Bayesian regression method for low-noise data that accounts for model misspecification uncertainty.
more information / graphics coming soon to this page!
scikit-learn compatible implementation here
Julia implentation here
Try it out! online demo from Kermode group comparing multiple regression schemes.
Standard Bayesian regression (e.g. BayesianRidge) estimates epistemic and
aleatoric uncertainties, but provably ignore model misspecification- errors arising from limited model form (see example below). In the low-noise (weak aleatoric / near-deterministic) limit, weight uncertainties (sigma_) are significantly underestimated as they only capture epistemic uncertainty, which decays with increasing data. Any remaining error is attributed to aleatoric noise (alpha_), which is erroneous in low-noise settings.

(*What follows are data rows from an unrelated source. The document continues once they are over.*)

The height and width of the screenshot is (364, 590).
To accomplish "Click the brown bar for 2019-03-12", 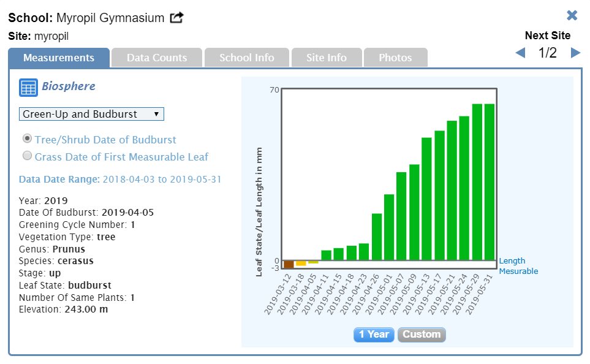I will pos(289,264).
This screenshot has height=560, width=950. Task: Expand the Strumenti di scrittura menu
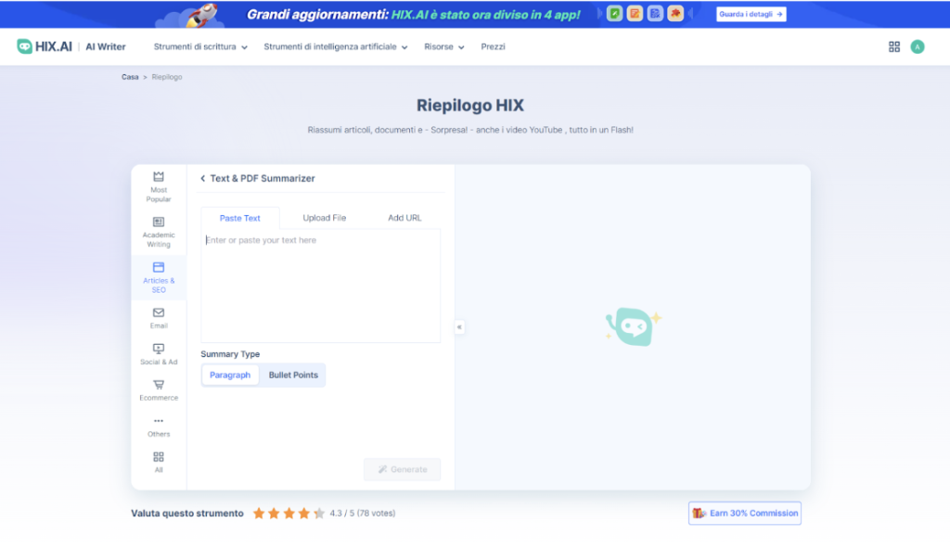click(x=200, y=46)
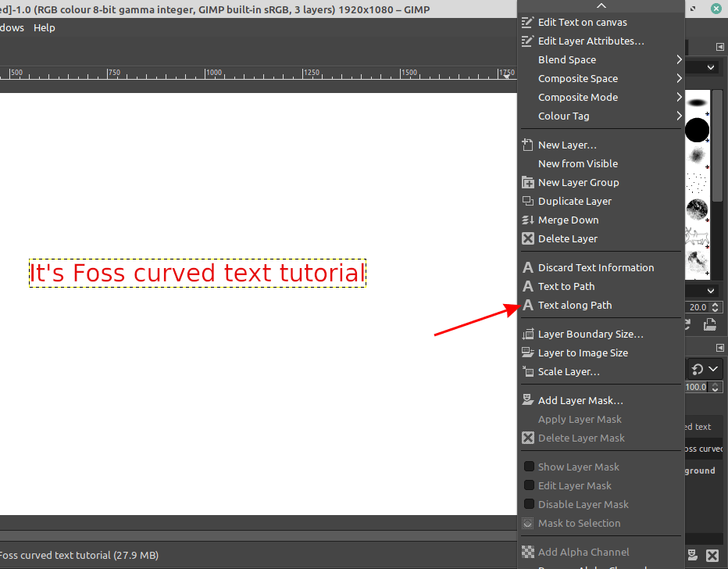
Task: Click Discard Text Information
Action: click(x=595, y=267)
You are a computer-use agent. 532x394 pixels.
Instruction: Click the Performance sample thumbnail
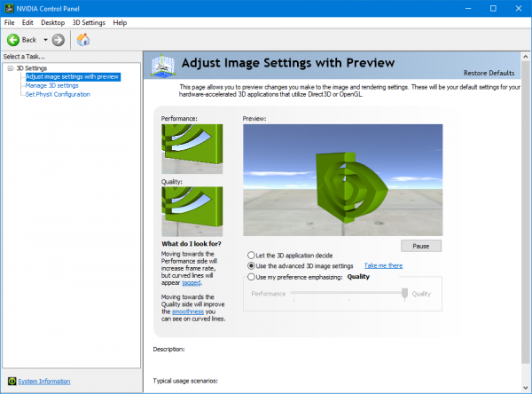tap(192, 149)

POPSRegression efficiently estimates model misspecification uncertainty
via the Pointwise Optimal Parameter Sets (POPS) algorithm, finidng parameter perturbations that would fit each training point exactly.
The result is wider, more honest uncertainty estimates that properly cover the true function, even when the model class cannot perfectly represent the target.
The misspecified, near-deterministic regression problem that POPSRegression addresses is particularly relevant to the fitting of surrogate simulation models in computational science, i.e. interatomic potentials,where by construction the optimal surrogate model is structurally unable to capture the target function exactly.